TASK TO COMPLETE: Only text lines belong in the answer: the lines from the first one in the records through the line with "Screen dimensions: 600x380", copied exactly.
------ DATA FOR PROCESSING ------
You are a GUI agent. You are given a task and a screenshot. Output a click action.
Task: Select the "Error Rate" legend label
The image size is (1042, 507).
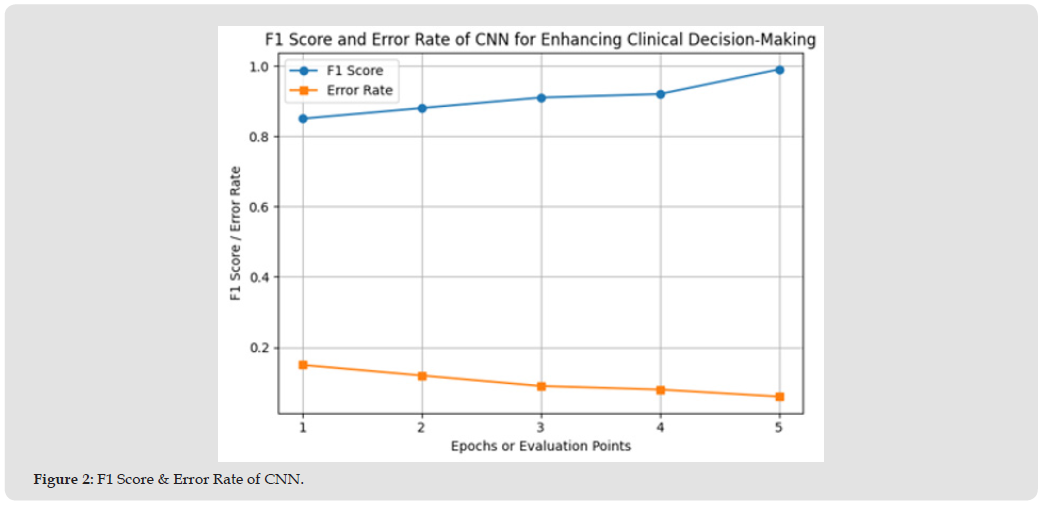(x=359, y=91)
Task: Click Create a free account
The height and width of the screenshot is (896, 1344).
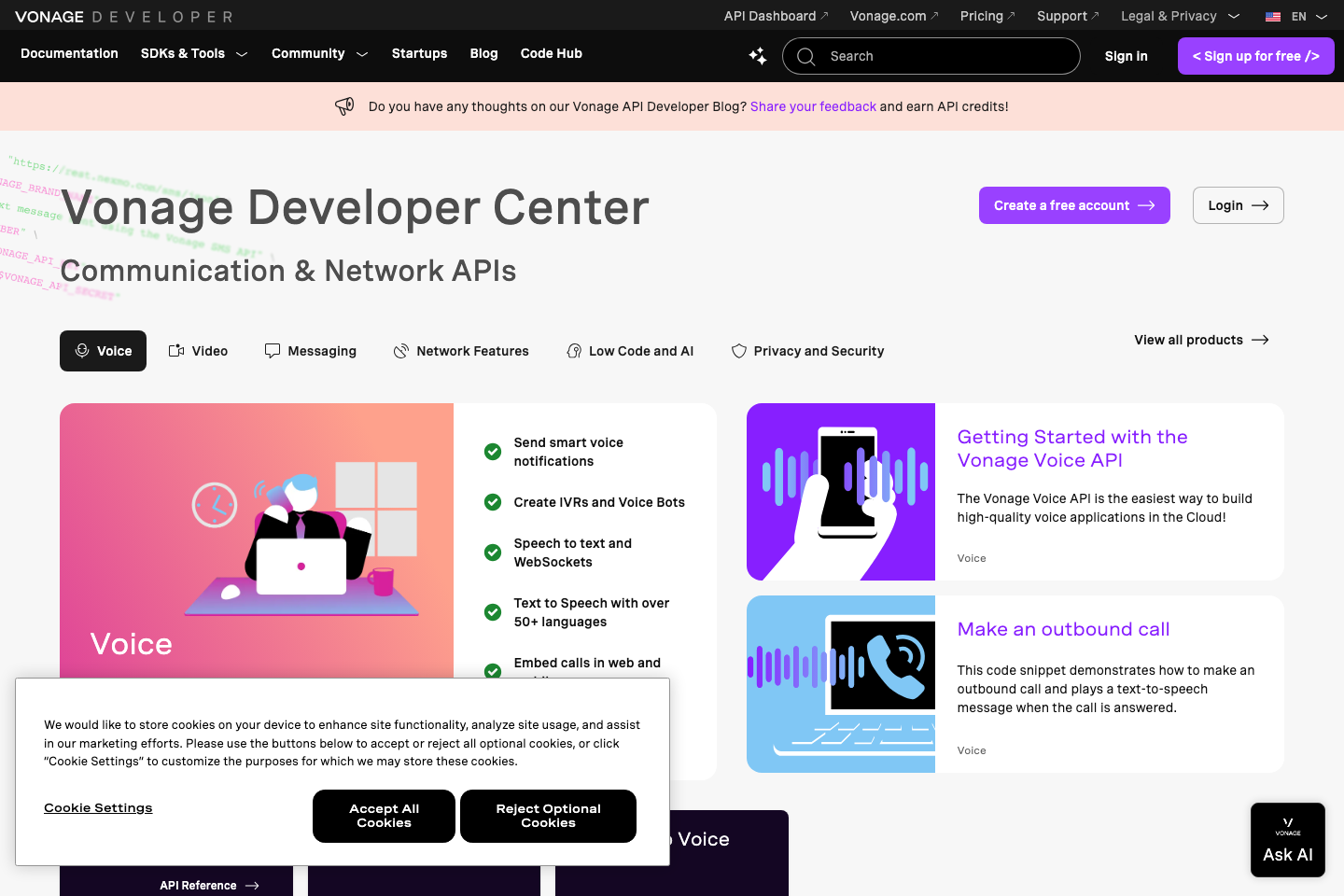Action: [1074, 204]
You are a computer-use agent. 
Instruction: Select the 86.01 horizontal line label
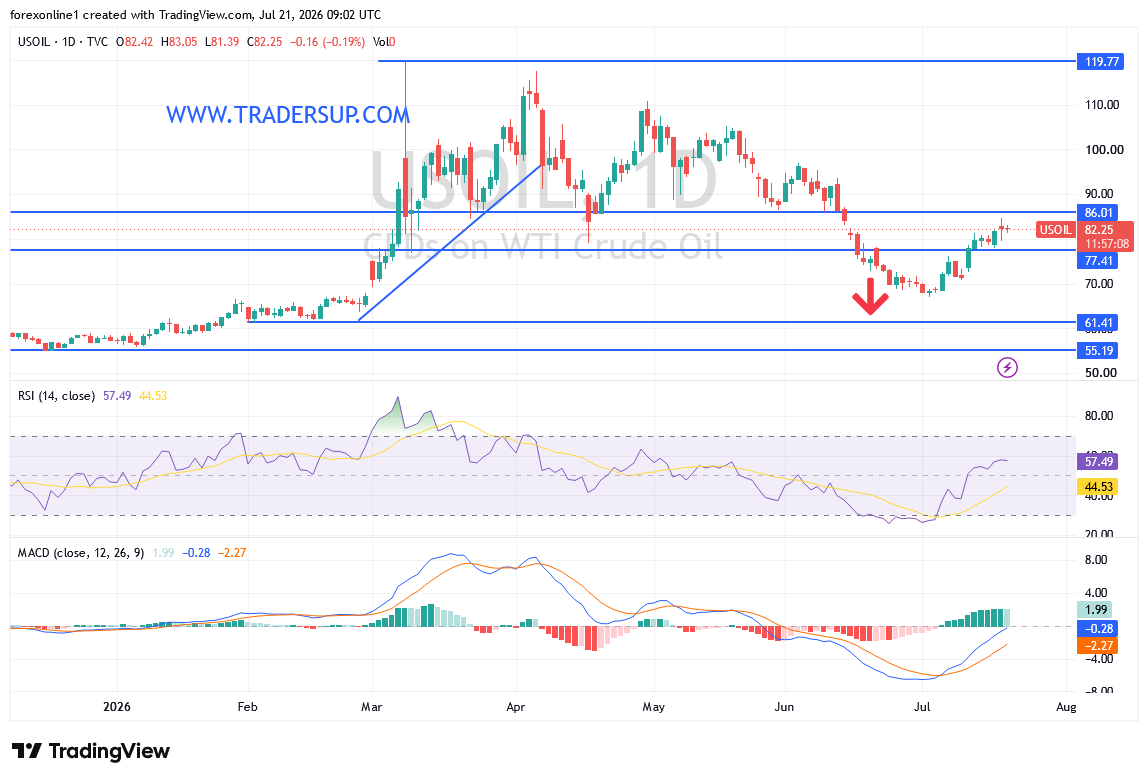pyautogui.click(x=1097, y=213)
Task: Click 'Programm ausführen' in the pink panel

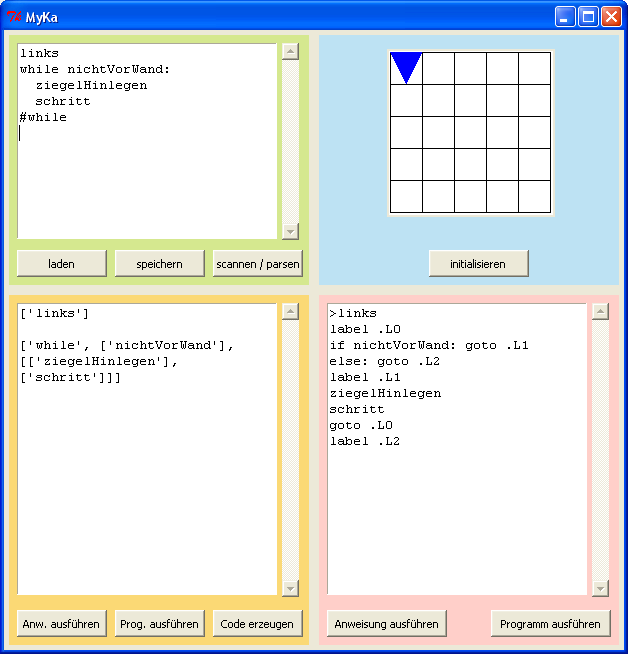Action: pos(550,623)
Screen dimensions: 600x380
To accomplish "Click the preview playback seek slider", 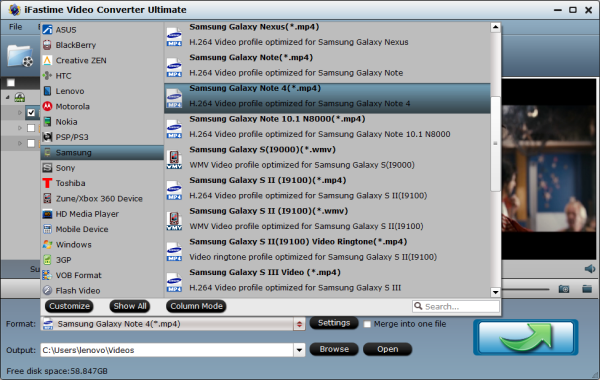I will [x=526, y=289].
------
EXPECTED OUTPUT:
You are a GUI agent. You are given a task and a screenshot. Output a click action.
Task: Select the "Error Rate" legend label
The image size is (1042, 507).
(x=359, y=91)
Task: Click Create a free account
The height and width of the screenshot is (896, 1344).
Action: [1074, 204]
You are a computer-use agent. 
Instruction: Select the 86.01 horizontal line label
pyautogui.click(x=1097, y=213)
Task: Click 'Programm ausführen' in the pink panel

Action: pos(550,623)
Screen dimensions: 600x380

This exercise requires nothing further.